About the Research Firm’s Apple Watch Sales Analytics
The problem here is we don’t know how reliable these Apple Watch sales analytics are. Strategy Analytics is a research firm headquartered in Boston, Massachusetts, and it’s in the business of selling information. The company claims to work with both the supply side and demand side of the ecosystem. There’s perhaps a chance that the numbers are accurate, but history sheds doubt on that.
For example, we know that analysts at IDC published data in 2016 on the wearables market that was highly speculative. The research failed to incorporate any definitive Apple Store retail or online sales data, and it didn’t seem to include any figures from non-tech department stores that sell the smartwatch.
Strategy Analytics’ Wearable Device Ecosystem service claims to analyze, roadmap, track and forecast the wearables market at a level that drills down to types of devices.
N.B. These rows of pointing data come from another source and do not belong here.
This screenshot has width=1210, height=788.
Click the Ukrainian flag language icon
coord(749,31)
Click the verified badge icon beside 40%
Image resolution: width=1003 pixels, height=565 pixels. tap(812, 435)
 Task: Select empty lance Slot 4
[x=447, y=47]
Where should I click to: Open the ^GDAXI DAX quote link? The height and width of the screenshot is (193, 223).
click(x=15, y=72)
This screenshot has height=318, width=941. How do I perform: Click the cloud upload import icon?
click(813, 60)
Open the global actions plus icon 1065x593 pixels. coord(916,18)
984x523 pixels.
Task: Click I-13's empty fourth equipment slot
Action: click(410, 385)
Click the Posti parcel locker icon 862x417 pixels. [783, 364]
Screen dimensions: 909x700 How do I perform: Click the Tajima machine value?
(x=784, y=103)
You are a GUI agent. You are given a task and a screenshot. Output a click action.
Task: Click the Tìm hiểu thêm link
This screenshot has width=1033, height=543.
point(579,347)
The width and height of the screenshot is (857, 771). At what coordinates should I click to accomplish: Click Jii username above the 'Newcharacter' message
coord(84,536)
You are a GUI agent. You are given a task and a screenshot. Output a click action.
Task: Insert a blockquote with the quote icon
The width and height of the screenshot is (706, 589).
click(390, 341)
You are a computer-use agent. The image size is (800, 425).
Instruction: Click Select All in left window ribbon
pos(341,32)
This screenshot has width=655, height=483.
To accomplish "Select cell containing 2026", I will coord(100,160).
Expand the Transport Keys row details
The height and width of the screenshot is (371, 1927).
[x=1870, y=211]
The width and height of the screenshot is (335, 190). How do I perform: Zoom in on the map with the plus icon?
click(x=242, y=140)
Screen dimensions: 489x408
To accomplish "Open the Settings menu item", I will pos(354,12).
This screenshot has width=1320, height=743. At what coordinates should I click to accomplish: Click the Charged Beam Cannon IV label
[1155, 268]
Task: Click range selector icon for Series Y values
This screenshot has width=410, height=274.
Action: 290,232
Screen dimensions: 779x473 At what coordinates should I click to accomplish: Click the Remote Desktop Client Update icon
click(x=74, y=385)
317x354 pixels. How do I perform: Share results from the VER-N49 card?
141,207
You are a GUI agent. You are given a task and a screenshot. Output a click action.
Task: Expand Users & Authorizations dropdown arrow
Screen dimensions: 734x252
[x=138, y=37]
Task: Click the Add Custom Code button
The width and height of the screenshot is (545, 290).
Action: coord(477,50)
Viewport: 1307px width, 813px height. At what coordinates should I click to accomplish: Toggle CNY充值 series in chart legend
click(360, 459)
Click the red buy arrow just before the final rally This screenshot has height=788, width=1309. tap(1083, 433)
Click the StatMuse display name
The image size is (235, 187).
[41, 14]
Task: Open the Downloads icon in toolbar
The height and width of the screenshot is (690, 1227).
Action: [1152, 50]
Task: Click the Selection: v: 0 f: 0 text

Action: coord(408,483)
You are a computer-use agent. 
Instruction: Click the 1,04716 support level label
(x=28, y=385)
The firm says it can provide “a holistic view of the market,” but offers no insight as to where its figures come from. That alone makes me nervous.
No Evidence Equals No Confidence
Since Strategy Analytics neglects to offer any proof of its figures, I can’t say that I have much, if any, confidence in its figures. As one of my colleagues put it, most of these research firms are just making “educated voodoo” to come up with numbers. Since Apple isn’t telling us how many Apple Watch devices it sold, we really have no way to confirm or deny market researchers’ claims.